PROBLEM STATEMENT
For every line in the data below, check for the word "screenshot", then state how many lines have it. Answer with the number only.

INPUT DATA
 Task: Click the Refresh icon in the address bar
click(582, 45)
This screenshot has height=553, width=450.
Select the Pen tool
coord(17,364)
==
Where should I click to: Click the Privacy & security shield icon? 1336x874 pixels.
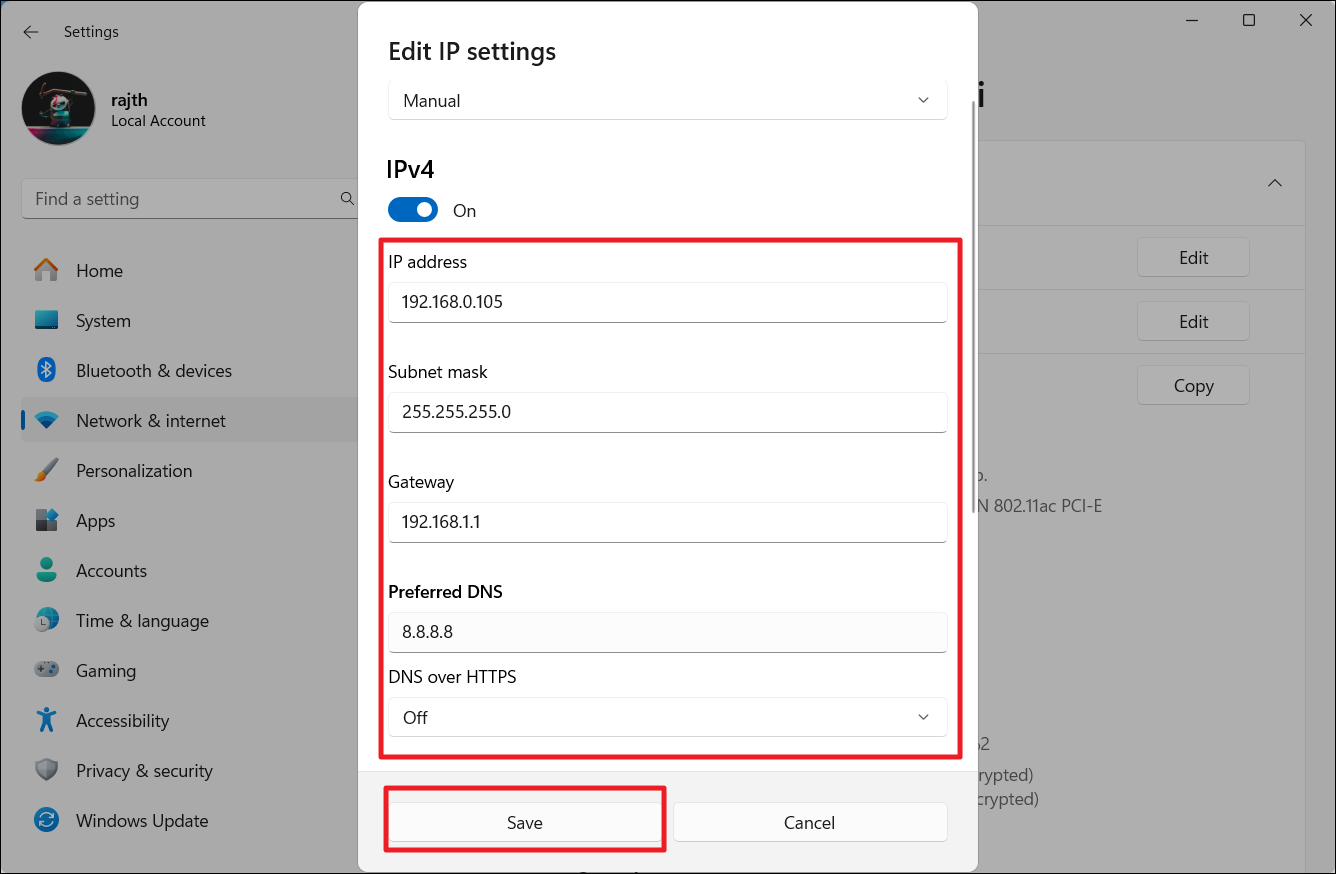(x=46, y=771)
...
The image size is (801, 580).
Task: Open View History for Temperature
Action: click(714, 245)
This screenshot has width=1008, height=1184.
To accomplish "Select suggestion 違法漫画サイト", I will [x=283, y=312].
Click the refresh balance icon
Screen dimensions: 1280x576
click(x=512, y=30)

EXERCISE ANSWER
2